Frank Bezzina, Simon Grima and Josephine Mamo

The purpose of this paper is to bring to light the risk management practices adopted by financial firms in the small island state of Malta. It seeks to: first, identify…

Abstract

Purpose

The purpose of this paper is to bring to light the risk management practices adopted by financial firms in the small island state of Malta. It seeks to: first, identify the risk management strategies and mechanisms that these firms adopt to manage risks, maximise opportunities, and maintain financial stability; second, determine whether these practices are perceived as contributing to principled performance; third, examine the extent to which risk management capabilities offer competitive advantage to firms, and fourth, investigate whether corporate social responsibility (CSR) is a key driver of risk management corporate strategies.

Design/methodology/approach

A self-administered questionnaire purposely designed for the present study was distributed among the 156 credit institutions, investment firms and financial institutions registered with the Malta Financial Services Authority.
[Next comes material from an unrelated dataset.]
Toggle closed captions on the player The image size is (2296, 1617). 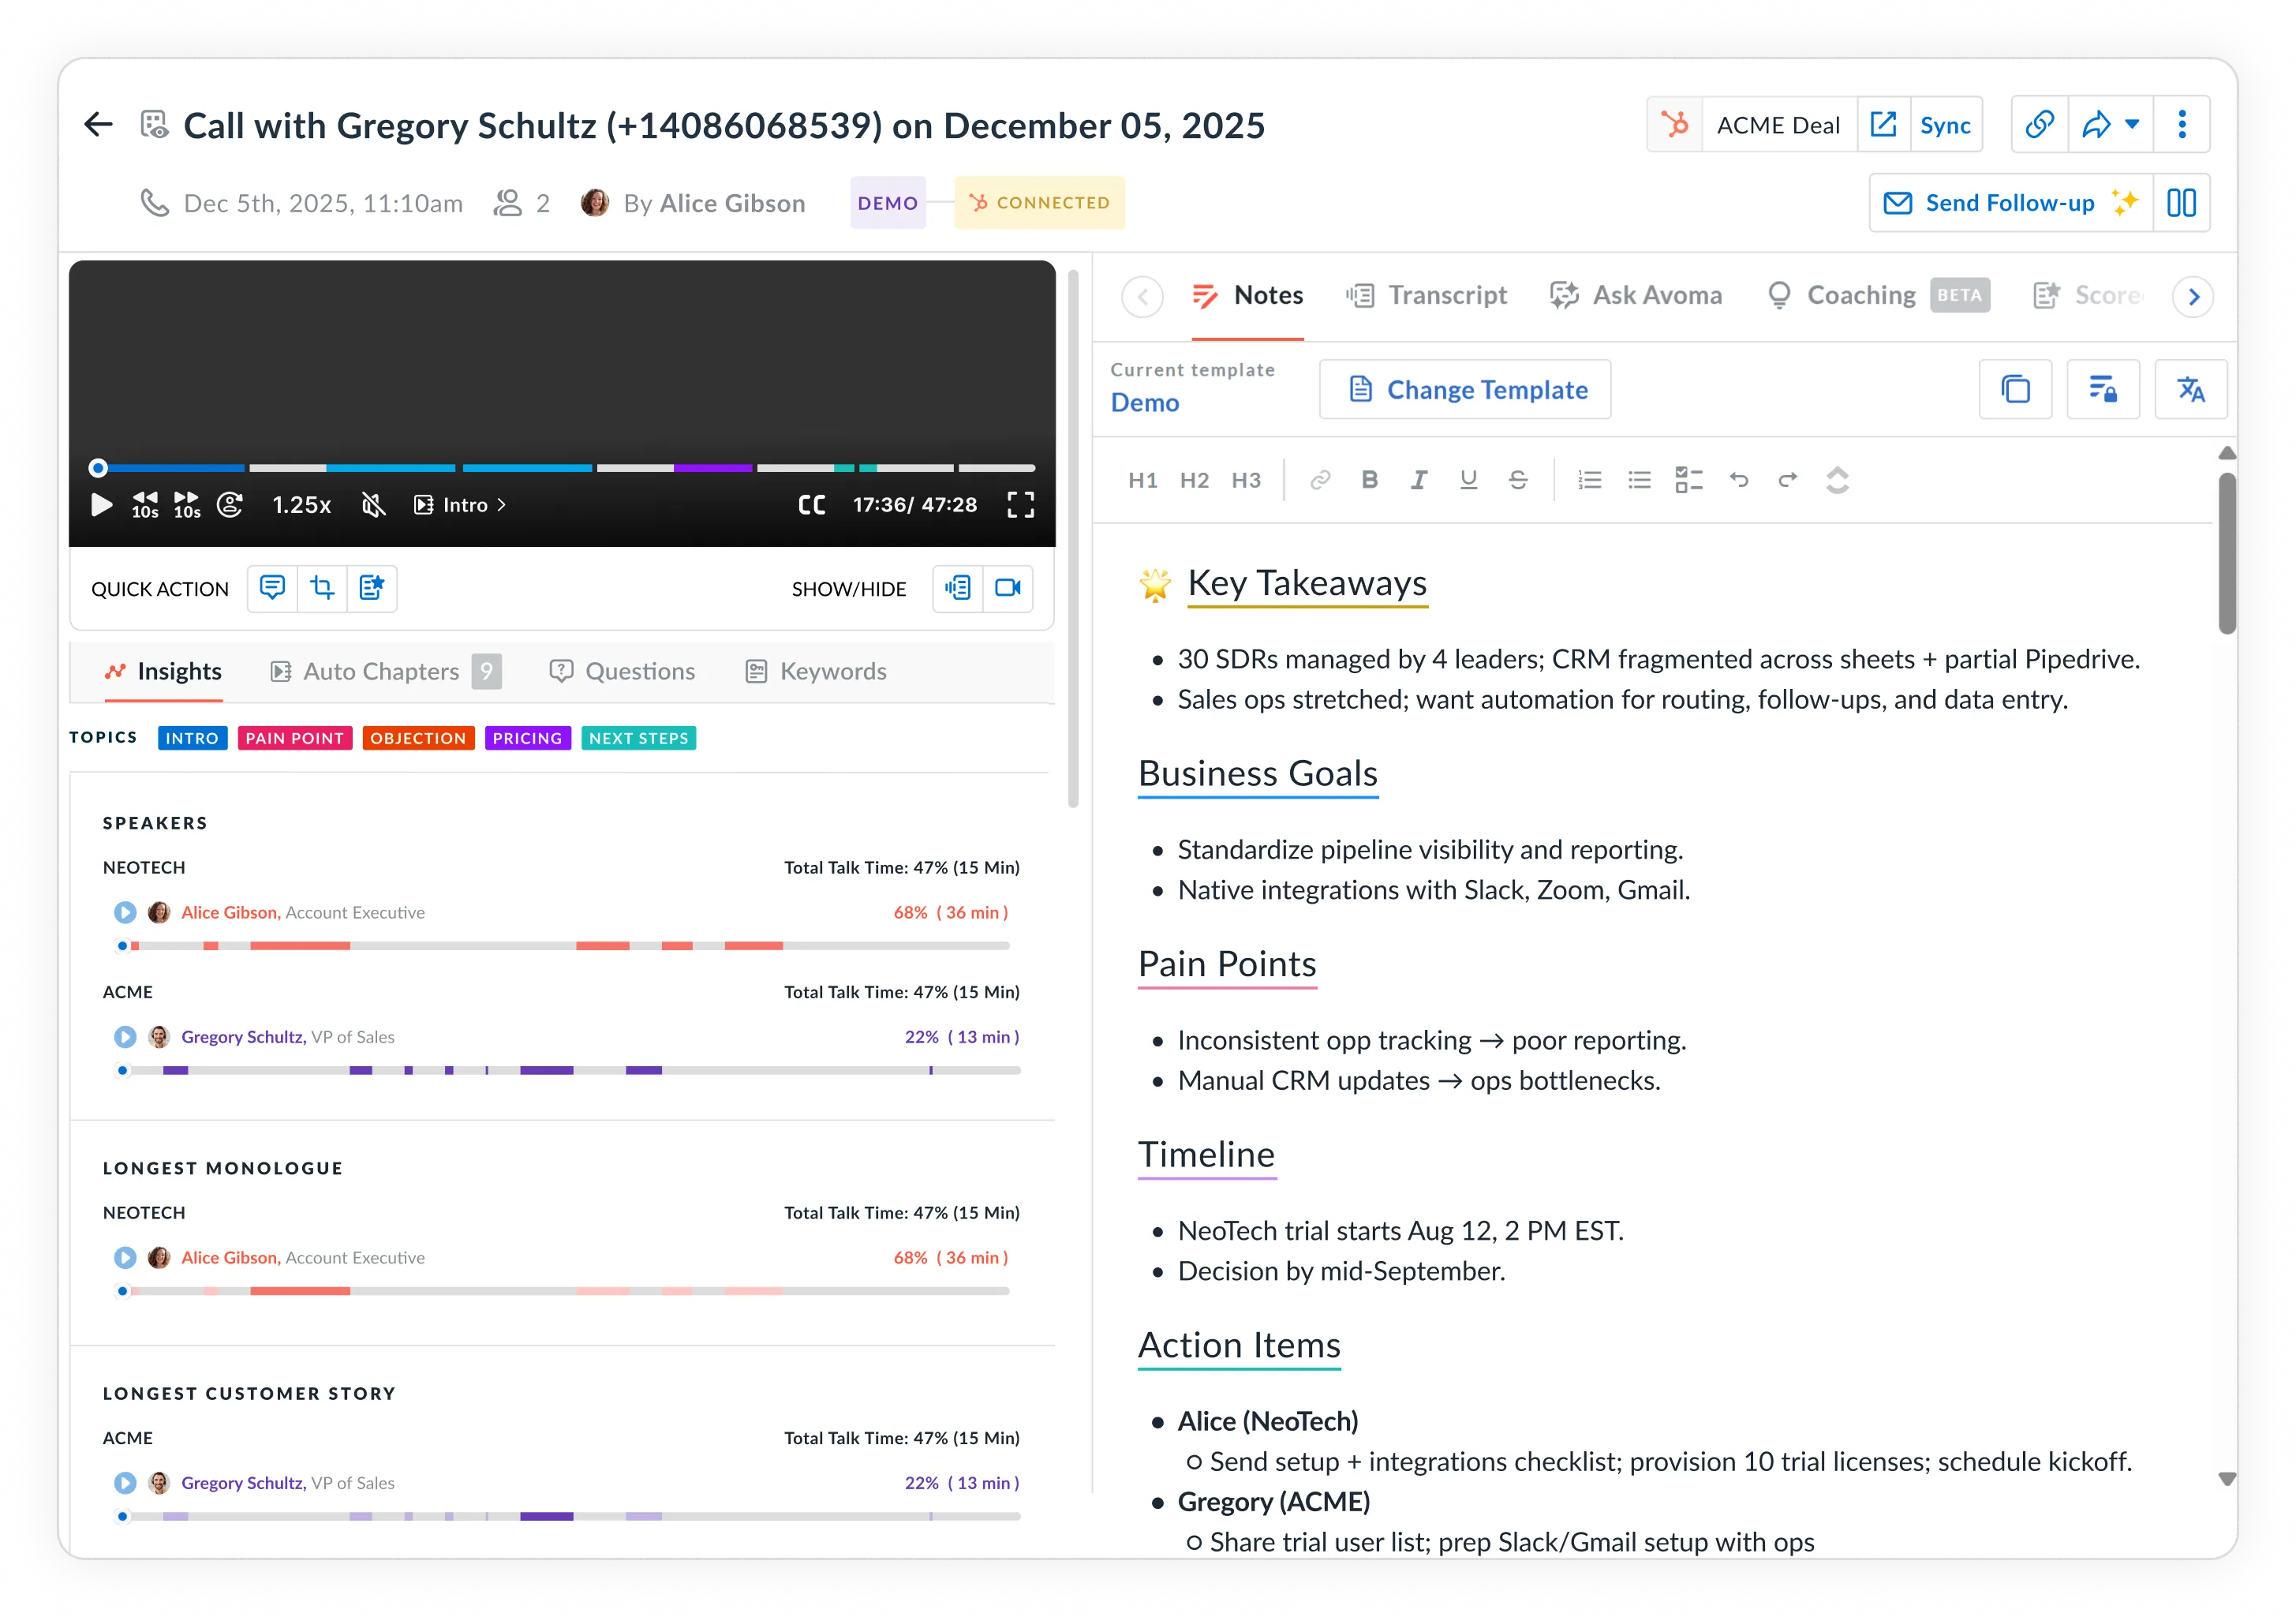811,505
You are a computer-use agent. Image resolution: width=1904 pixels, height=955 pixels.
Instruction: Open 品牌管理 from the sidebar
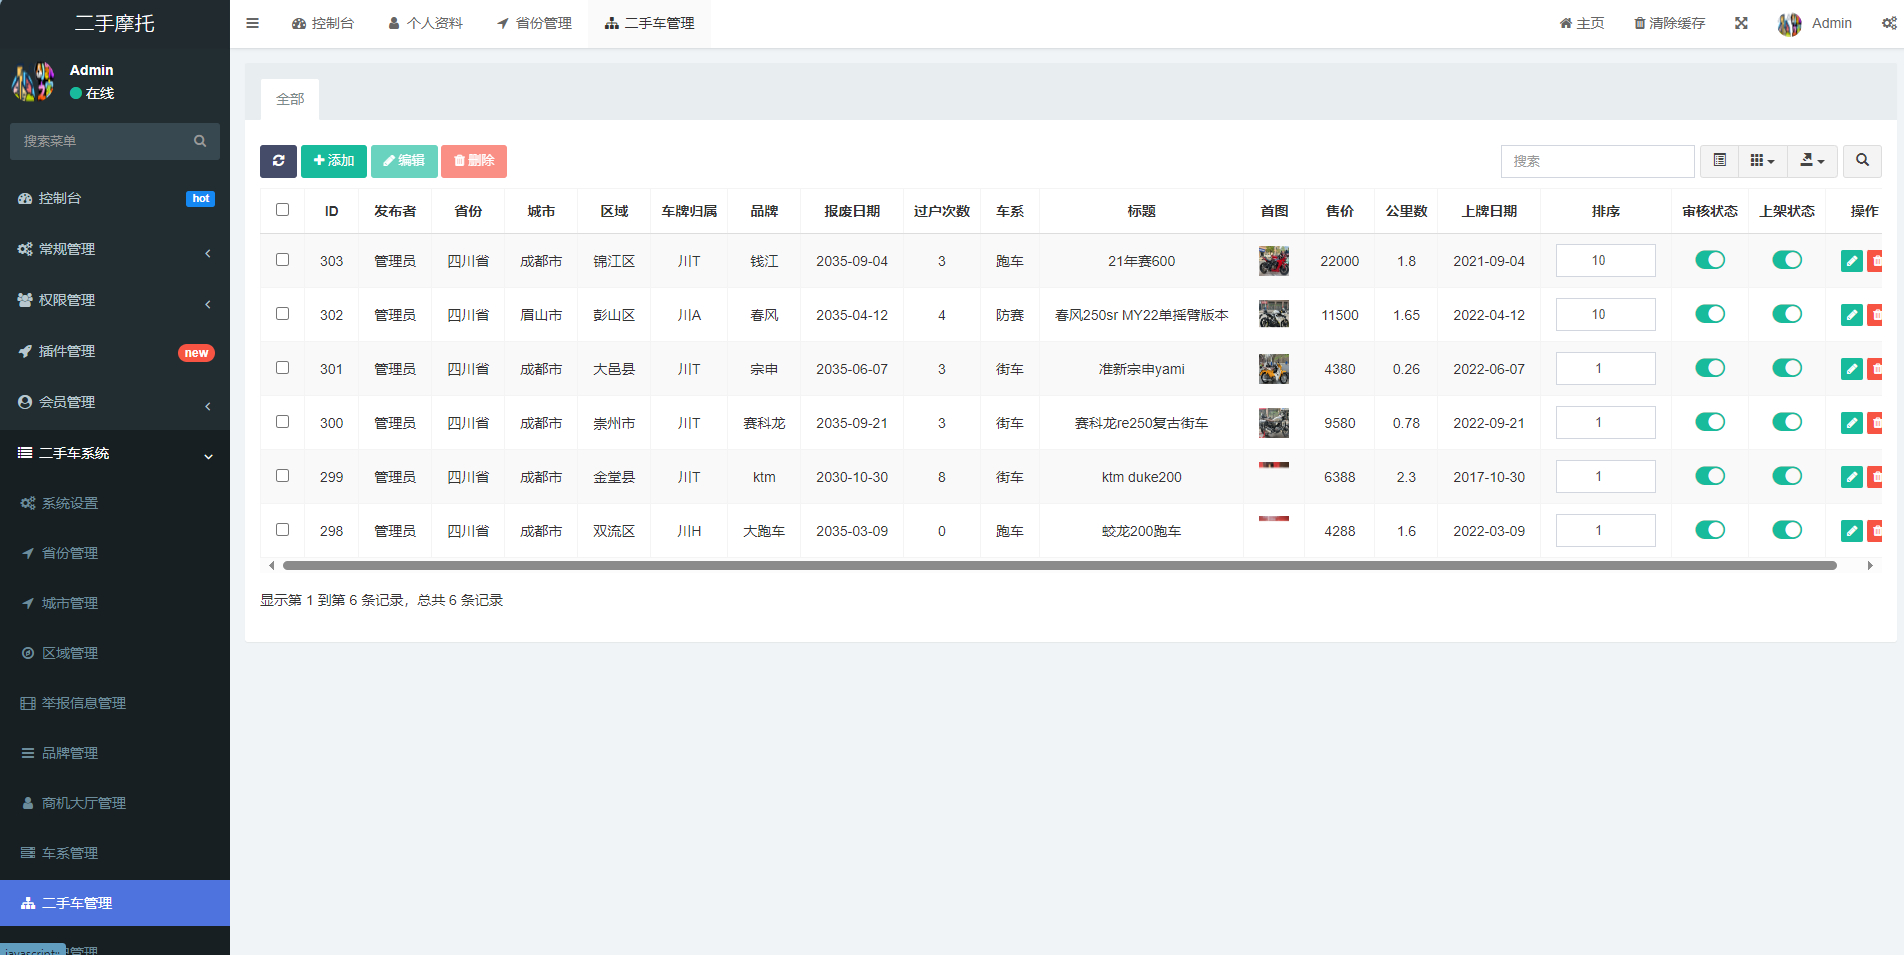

Overall, 141 firms participated in the study (a response rate of 90.4 per cent) and the responses were subjected to statistical analysis in an attempt to answer four research questions.

Findings

Maltese financial firms have sound risk management practices that link positively with added value and principled performance. Although competitive advantage has been given less weight by these firms, the implemented risk management mechanisms allow for a strong risk culture, defined risk management goals, accountability and continual improvement. CSR forms part of the firms’ risk management corporate strategies and is valued as part of these firms’ corporate culture, while financial/economic factors are viewed as key in driving effective risk management principles.

Originality/value

The study provides empirical evidence that securing “best practice” in firms’ risk management corporate culture is seen as better predicated on maximising financial advantage (“the instrumental driver”) rather than simply reflecting externally imposed standards (“the compliance driver”).